We can use the mpg dataset from the ggplot2 package for demonstration purposes. The mpg dataset has 38 distinct car models in it. I can sample three car models from the dataset. Would you happen to know how I can do this approximately 246 more times, ensuring that each car model is sampled 20 times?

library(tidyverse)
# get a character vector of 38 distinct car models from the mpg dataset
mpg %>%
distinct(model) %>%
pull(model) ->
car_model
# sample three car models without replacement
sample(
x = car_model,
size = 3,
replace = FALSE
)

I don't have any intuitive solution and I also think that there is no obvious solution here. Below is one approach you can take:

library(tidyverse)
#> Registered S3 methods overwritten by 'ggplot2':
#> method from
#> [.quosures rlang
#> c.quosures rlang
#> print.quosures rlang
# get a character vector of 38 distinct car models from the mpg dataset
mpg %>%
distinct(model) %>%
pull(model) ->
car_model
take_one <- function(bags){
car_tbl <- bags %>%
dplyr::sample_n(size = 3, weight = times) %>%
dplyr::mutate(taken = 1) %>%
dplyr::select(car, taken)
bags <- bags %>%
dplyr::left_join(car_tbl, by = "car") %>%
tidyr::replace_na(replace = list(taken = 0)) %>%
dplyr::mutate(times = times - taken) %>%
dplyr::select(car, times)
list(cars = car_tbl %>% dplyr::pull(car), bags = bags)
}
bags <- tibble::tibble(car = car_model, times = 20)
choices <- rep(NA, 255)
for(i in seq_along(choices)) {
res <- take_one(bags)
choices[i] <- list(res[["cars"]])
bags <- res[["bags"]]
}
#> Error in sample.int(n(), check_size(~3, n(), replace = replace), replace = replace, : too few positive probabilities
choices %>% purrr::flatten_chr() %>% table()
#> .
#> 4runner 4wd a4 a4 quattro
#> 20 20 20
#> a6 quattro altima c1500 suburban 2wd
#> 20 20 19
#> camry camry solara caravan 2wd
#> 20 20 20
#> civic corolla corvette
#> 20 20 20
#> dakota pickup 4wd durango 4wd expedition 2wd
#> 20 20 20
#> explorer 4wd f150 pickup 4wd forester awd
#> 20 20 20
#> grand cherokee 4wd grand prix gti
#> 20 20 20
#> impreza awd jetta k1500 tahoe 4wd
#> 20 20 20
#> land cruiser wagon 4wd malibu maxima
#> 20 20 20
#> mountaineer 4wd mustang navigator 2wd
#> 20 20 20
#> new beetle passat pathfinder 4wd
#> 20 20 20
#> ram 1500 pickup 4wd range rover sonata
#> 20 20 20
#> tiburon toyota tacoma 4wd
#> 20 20

^{Created on 2019-05-22 by the reprex package (v0.3.0)}

Basically, take_one is a function that takes in a tibble with bags (i.e., each model starts with a bag of 20 which is the maximum number this model can be chosen). The function takes three cars and modifies bags to decrement times in corresponding rows.
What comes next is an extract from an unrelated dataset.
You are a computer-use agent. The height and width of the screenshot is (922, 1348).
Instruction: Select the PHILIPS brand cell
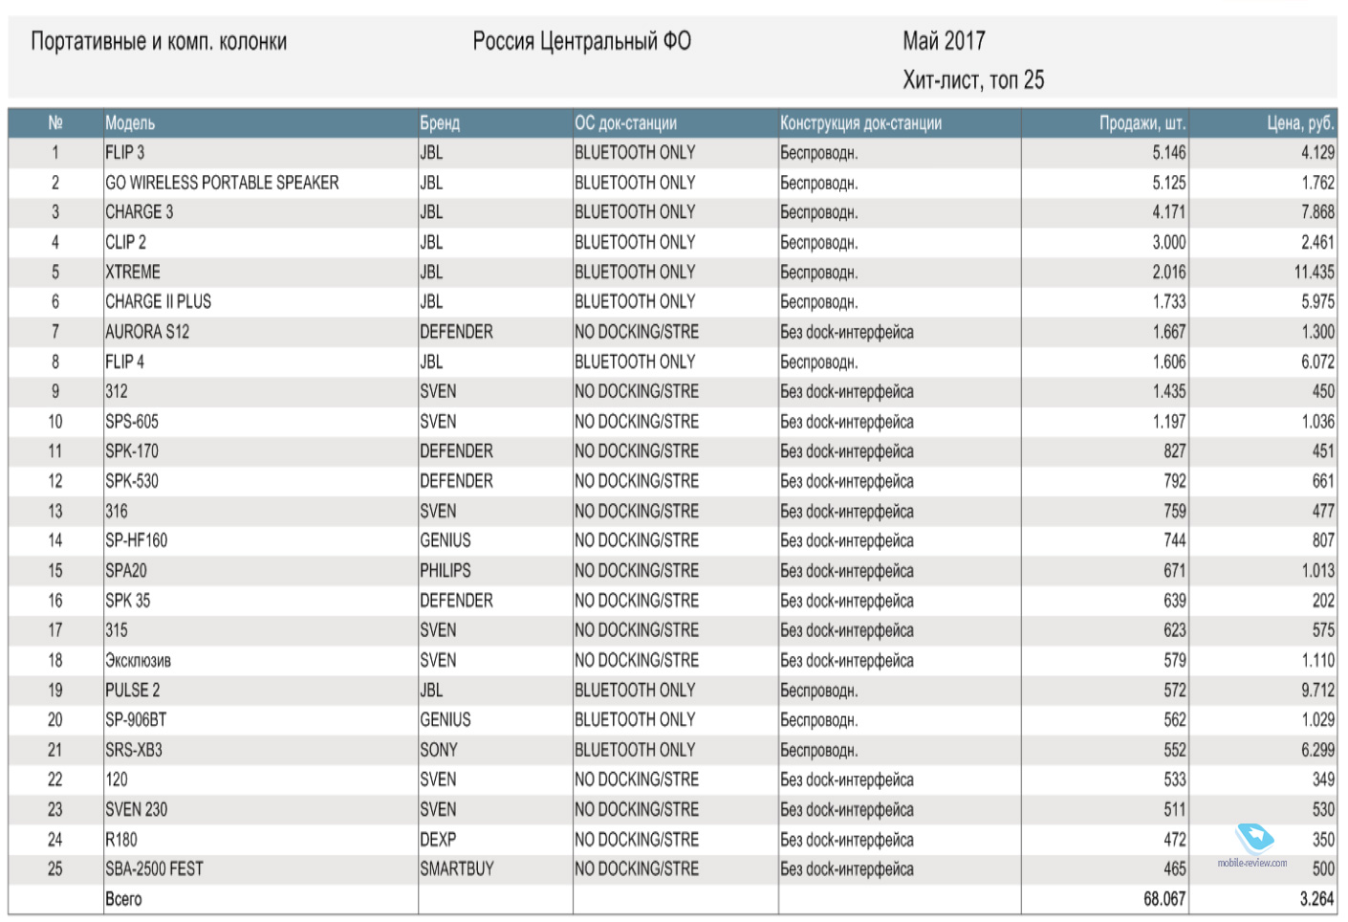coord(446,570)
You then iteratively go over 250 people and create 3 choices for each person to rate. The error is there because at some point you have a situation where you want to pick 3 things, but you only have 2 rows left (since 247 is not divisible by 3). But good thing is that you'll still get your choices object that you can then use.